-- Opening Marker --

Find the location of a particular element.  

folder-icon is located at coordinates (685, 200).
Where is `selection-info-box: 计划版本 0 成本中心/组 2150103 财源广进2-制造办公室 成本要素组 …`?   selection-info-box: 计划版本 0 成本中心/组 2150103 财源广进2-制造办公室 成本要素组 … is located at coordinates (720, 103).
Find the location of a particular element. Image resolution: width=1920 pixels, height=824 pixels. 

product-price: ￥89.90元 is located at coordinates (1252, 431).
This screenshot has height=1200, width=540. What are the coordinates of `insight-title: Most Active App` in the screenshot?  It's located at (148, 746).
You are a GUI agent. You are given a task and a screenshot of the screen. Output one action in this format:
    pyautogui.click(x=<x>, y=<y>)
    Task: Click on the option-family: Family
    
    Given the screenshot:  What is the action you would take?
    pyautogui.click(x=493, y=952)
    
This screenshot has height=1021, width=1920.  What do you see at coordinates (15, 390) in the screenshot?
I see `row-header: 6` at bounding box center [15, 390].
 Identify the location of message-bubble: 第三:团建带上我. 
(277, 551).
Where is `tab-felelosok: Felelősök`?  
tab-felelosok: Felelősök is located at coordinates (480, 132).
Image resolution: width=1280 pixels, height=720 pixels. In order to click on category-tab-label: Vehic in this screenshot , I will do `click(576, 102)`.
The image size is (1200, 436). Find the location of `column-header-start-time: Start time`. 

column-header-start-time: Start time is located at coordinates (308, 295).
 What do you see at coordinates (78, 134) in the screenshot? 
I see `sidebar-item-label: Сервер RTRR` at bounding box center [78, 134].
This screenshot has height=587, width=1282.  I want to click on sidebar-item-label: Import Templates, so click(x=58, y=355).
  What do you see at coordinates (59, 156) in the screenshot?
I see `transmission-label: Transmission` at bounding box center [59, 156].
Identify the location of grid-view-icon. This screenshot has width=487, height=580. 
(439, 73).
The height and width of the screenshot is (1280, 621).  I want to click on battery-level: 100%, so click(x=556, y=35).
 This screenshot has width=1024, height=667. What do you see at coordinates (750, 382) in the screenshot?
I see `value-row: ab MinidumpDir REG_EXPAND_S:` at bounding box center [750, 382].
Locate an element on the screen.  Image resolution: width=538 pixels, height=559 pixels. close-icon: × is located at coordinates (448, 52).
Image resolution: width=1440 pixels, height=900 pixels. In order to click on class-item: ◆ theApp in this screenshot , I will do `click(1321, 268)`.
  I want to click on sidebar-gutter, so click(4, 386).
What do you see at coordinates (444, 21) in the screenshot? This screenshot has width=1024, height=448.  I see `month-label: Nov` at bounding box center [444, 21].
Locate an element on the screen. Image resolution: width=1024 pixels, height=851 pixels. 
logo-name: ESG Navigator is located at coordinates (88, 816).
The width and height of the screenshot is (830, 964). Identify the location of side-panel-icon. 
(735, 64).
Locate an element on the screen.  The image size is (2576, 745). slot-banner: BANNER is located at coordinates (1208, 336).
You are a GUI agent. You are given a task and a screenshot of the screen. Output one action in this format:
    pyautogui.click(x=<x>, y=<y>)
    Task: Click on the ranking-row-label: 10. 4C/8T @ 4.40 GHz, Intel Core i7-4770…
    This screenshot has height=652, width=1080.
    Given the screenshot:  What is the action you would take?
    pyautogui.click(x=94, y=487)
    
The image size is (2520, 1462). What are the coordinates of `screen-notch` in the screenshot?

-- Closing Marker --

> [Task instructions]: Make an exact copy of every row above, keeping each line as it is.

> [Solved exercise]:
Find the location of a particular element.  

folder-icon is located at coordinates (685, 200).
Where is `selection-info-box: 计划版本 0 成本中心/组 2150103 财源广进2-制造办公室 成本要素组 …`?   selection-info-box: 计划版本 0 成本中心/组 2150103 财源广进2-制造办公室 成本要素组 … is located at coordinates (720, 103).
Find the location of a particular element. Image resolution: width=1920 pixels, height=824 pixels. 

product-price: ￥89.90元 is located at coordinates (1252, 431).
This screenshot has height=1200, width=540. What are the coordinates of `insight-title: Most Active App` in the screenshot?  It's located at (148, 746).
You are a GUI agent. You are given a task and a screenshot of the screen. Output one action in this format:
    pyautogui.click(x=<x>, y=<y>)
    Task: Click on the option-family: Family
    
    Given the screenshot:  What is the action you would take?
    pyautogui.click(x=493, y=952)
    
This screenshot has height=1021, width=1920.  What do you see at coordinates (15, 390) in the screenshot?
I see `row-header: 6` at bounding box center [15, 390].
 Identify the location of message-bubble: 第三:团建带上我. 
(277, 551).
Where is `tab-felelosok: Felelősök`?  
tab-felelosok: Felelősök is located at coordinates (480, 132).
Image resolution: width=1280 pixels, height=720 pixels. In order to click on category-tab-label: Vehic in this screenshot , I will do `click(576, 102)`.
The image size is (1200, 436). Find the location of `column-header-start-time: Start time`. 

column-header-start-time: Start time is located at coordinates (308, 295).
 What do you see at coordinates (78, 134) in the screenshot? 
I see `sidebar-item-label: Сервер RTRR` at bounding box center [78, 134].
This screenshot has height=587, width=1282.  I want to click on sidebar-item-label: Import Templates, so click(x=58, y=355).
  What do you see at coordinates (59, 156) in the screenshot?
I see `transmission-label: Transmission` at bounding box center [59, 156].
Identify the location of grid-view-icon. This screenshot has width=487, height=580. 
(439, 73).
The height and width of the screenshot is (1280, 621).  I want to click on battery-level: 100%, so click(x=556, y=35).
 This screenshot has width=1024, height=667. What do you see at coordinates (750, 382) in the screenshot?
I see `value-row: ab MinidumpDir REG_EXPAND_S:` at bounding box center [750, 382].
Locate an element on the screen.  Image resolution: width=538 pixels, height=559 pixels. close-icon: × is located at coordinates (448, 52).
Image resolution: width=1440 pixels, height=900 pixels. In order to click on class-item: ◆ theApp in this screenshot , I will do `click(1321, 268)`.
  I want to click on sidebar-gutter, so click(4, 386).
What do you see at coordinates (444, 21) in the screenshot? This screenshot has width=1024, height=448.  I see `month-label: Nov` at bounding box center [444, 21].
Locate an element on the screen. Image resolution: width=1024 pixels, height=851 pixels. 
logo-name: ESG Navigator is located at coordinates (88, 816).
The width and height of the screenshot is (830, 964). Identify the location of side-panel-icon. 
(735, 64).
Locate an element on the screen.  The image size is (2576, 745). slot-banner: BANNER is located at coordinates (1208, 336).
You are a GUI agent. You are given a task and a screenshot of the screen. Output one action in this format:
    pyautogui.click(x=<x>, y=<y>)
    Task: Click on the ranking-row-label: 10. 4C/8T @ 4.40 GHz, Intel Core i7-4770…
    This screenshot has height=652, width=1080.
    Given the screenshot:  What is the action you would take?
    pyautogui.click(x=94, y=487)
    
The image size is (2520, 1462). What are the coordinates of `screen-notch` in the screenshot?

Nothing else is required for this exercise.